----- Passage provided

Promotional single by Aaliyah

from the album Sunset Park (soundtrack)
- Released: March 26, 1996
- Recorded: October 1995
- Studio: Battery Studios (New York City, New York)
- Genre: R&B
- Length: 4:07
- Label: Elektra
- Songwriter: Renee Neufville
- Producer: DJ Kay Gee

= Are You Ready (Aaliyah song) =

1996 single by Aaliyah

"Are You Ready" is an R&B song performed by singer Aaliyah. The song was written by Renee Neufville (of the R&B duo Zhané) and produced by DJ Kay Gee of Naughty by Nature for the soundtrack to the basketball film Sunset Park (1996). It was released as a promotional radio single for the soundtrack.

This song samples "Movin' in the Right Direction" as performed by Steve Parks.

==Composition==
The song was described by Complex as being a "low-key summertime party groove" that makes use of a "wistful jazz fusion guitar sample" over hip hop drums.

----------
----- Excerpted data

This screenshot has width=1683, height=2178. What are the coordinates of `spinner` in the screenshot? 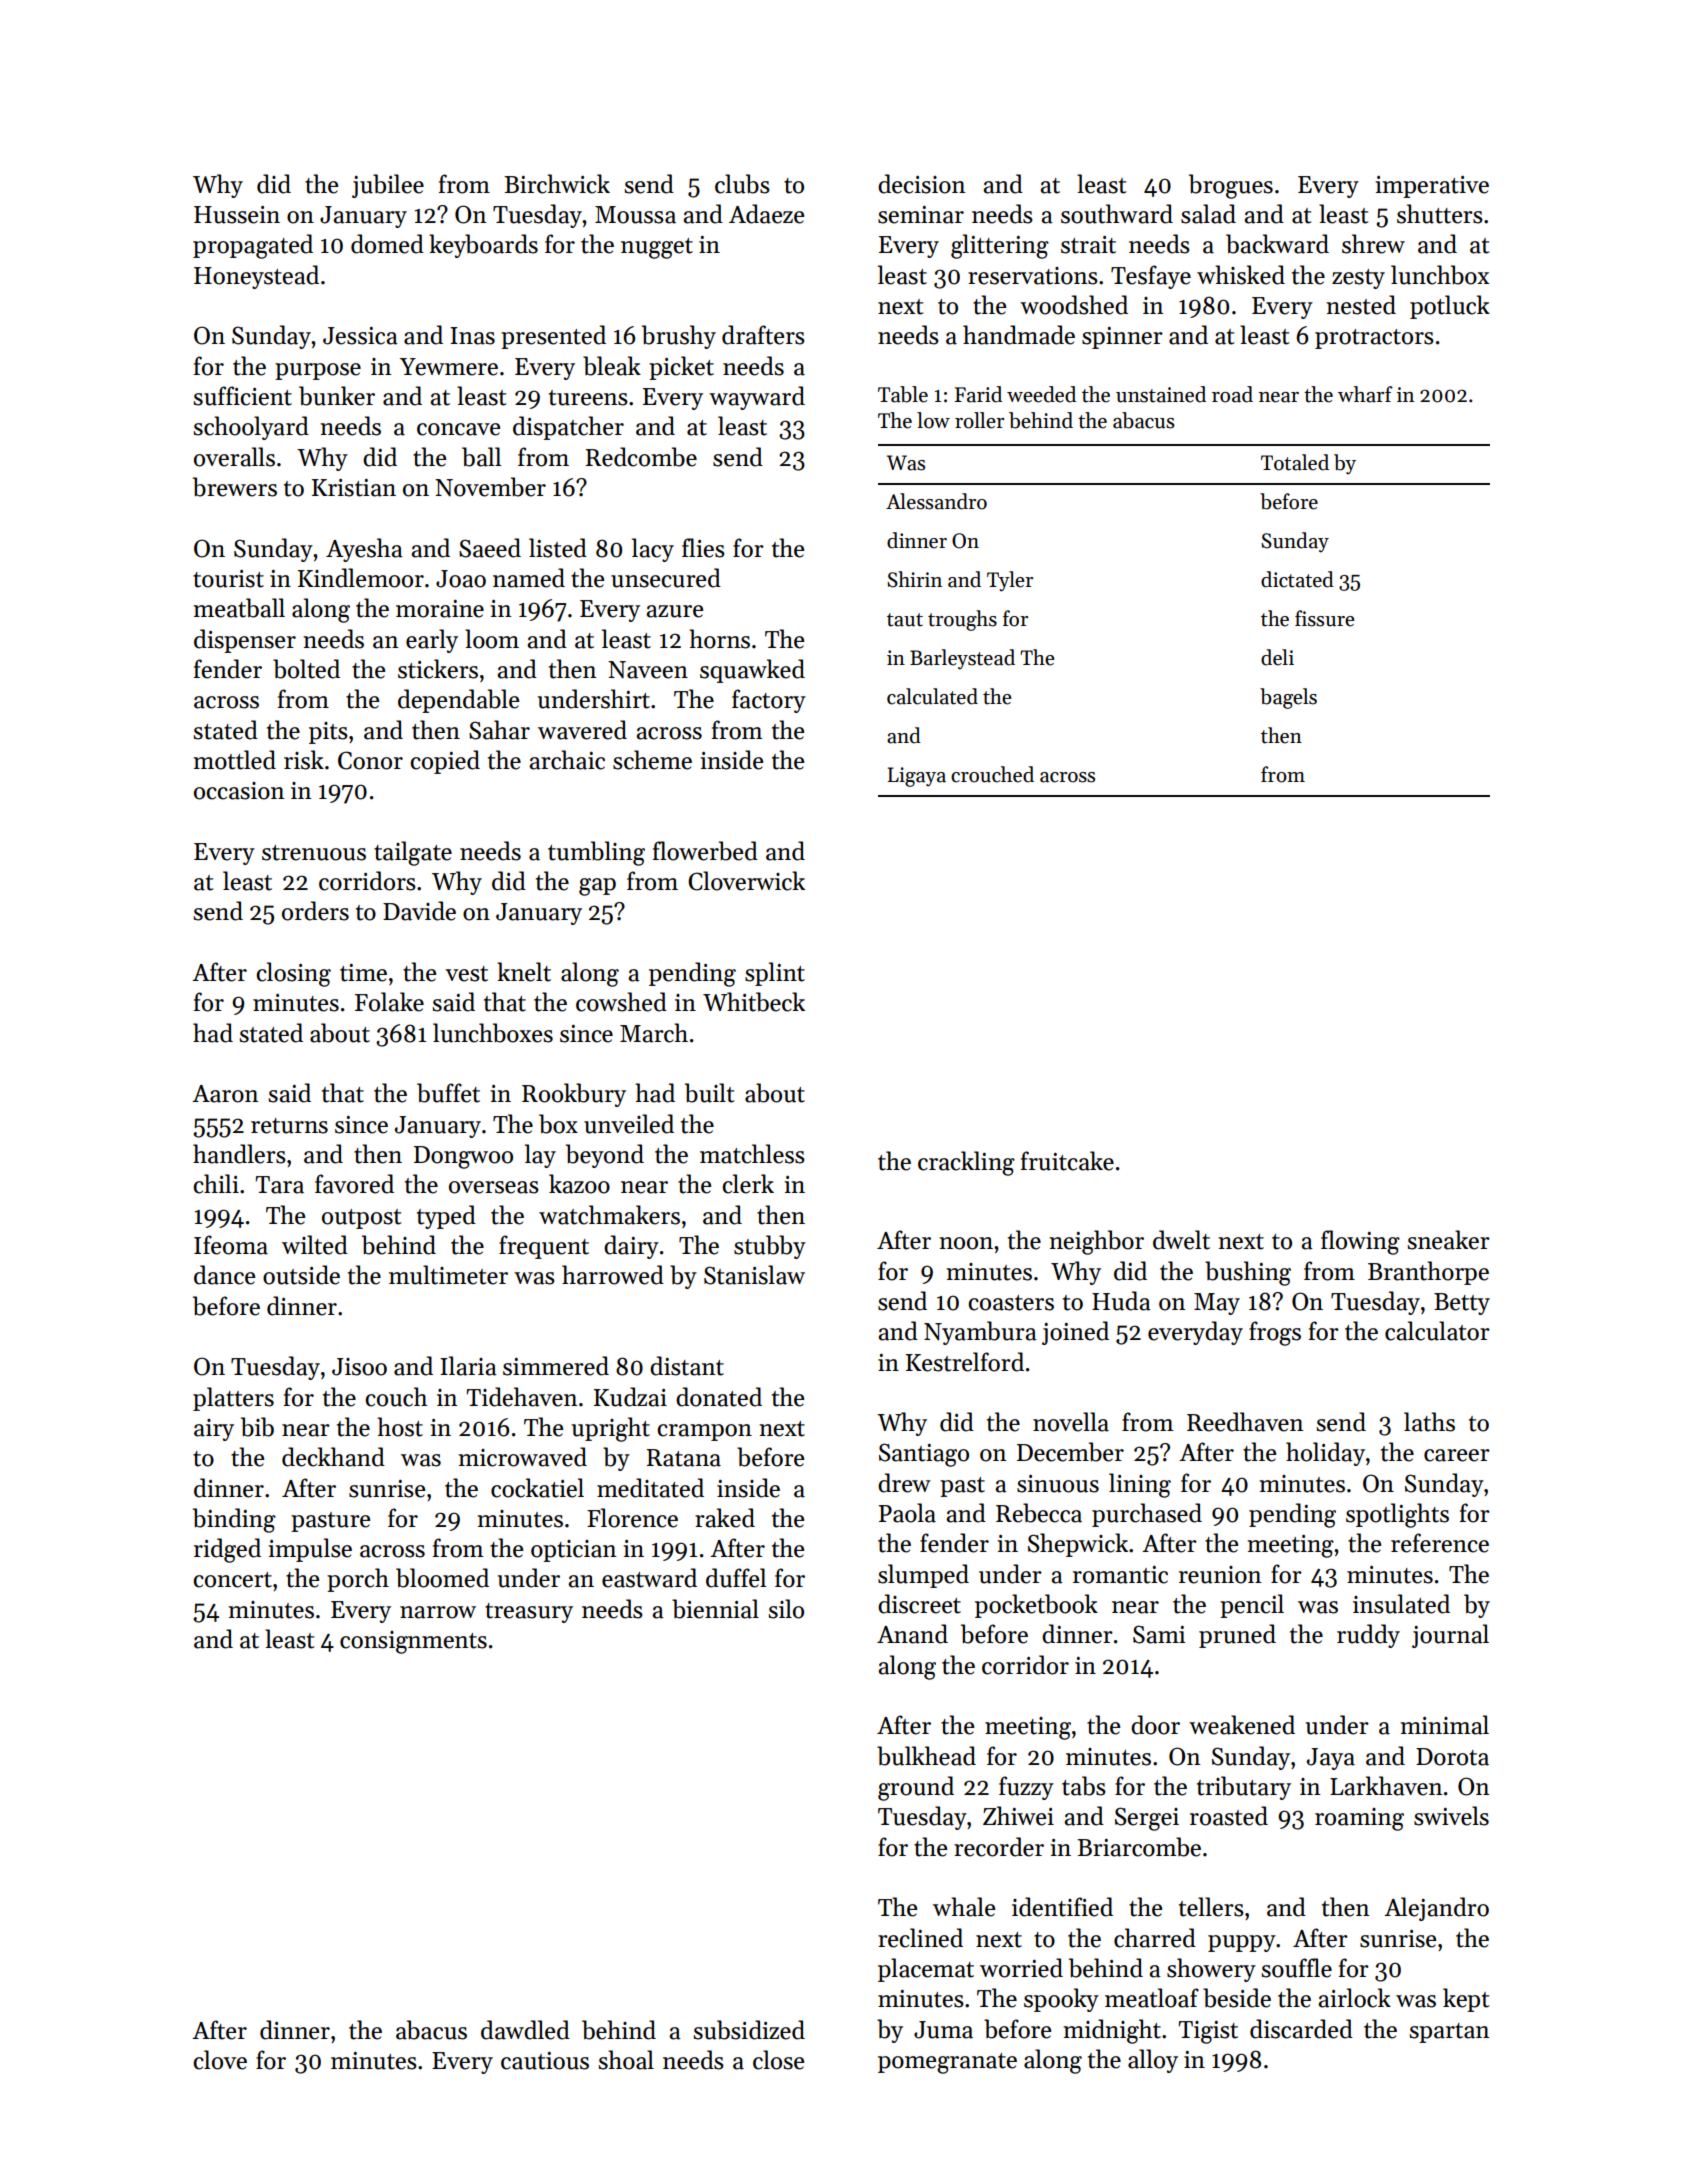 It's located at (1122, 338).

----------
----- Excerpted data

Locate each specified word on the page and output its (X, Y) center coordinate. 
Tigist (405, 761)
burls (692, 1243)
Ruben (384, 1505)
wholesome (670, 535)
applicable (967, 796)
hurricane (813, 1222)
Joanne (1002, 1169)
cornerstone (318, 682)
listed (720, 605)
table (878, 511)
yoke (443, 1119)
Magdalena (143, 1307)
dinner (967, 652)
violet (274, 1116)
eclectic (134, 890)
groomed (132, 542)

----------

_Goal 1_. According to the article on the Aaliyah song "Are You Ready," who produced the song?
_Goal 2_. Extend the article on the Aaliyah song "Are You Ready," picking up after its last sentence.
The data above comes from a separate source.

_Final result 1_. DJ Kay Gee of Naughty by Nature produced it.

_Final result 2_.
==Chart performance==
"Are You Ready" received moderate airplay on some major market urban contemporary radio stations causing it to peak at #42 on the Billboard Hot R&B/Hip-Hop Airplay Chart. It was not eligible for the Billboard charts due to the song never being commercially released as a single.

==Critical reception==
Brendan Frederick from Complex felt that the song was "The first sign that Aaliyah would survive the scandal" with R.Kelly and that it proved that Aaliyah "had a distinctive sound and an identity that was bigger than any one producer". According to Frederick Aaliyah taunts the critics who counted her out on the hook of the song by saying "You know I'm comin' back—tell me if you're ready."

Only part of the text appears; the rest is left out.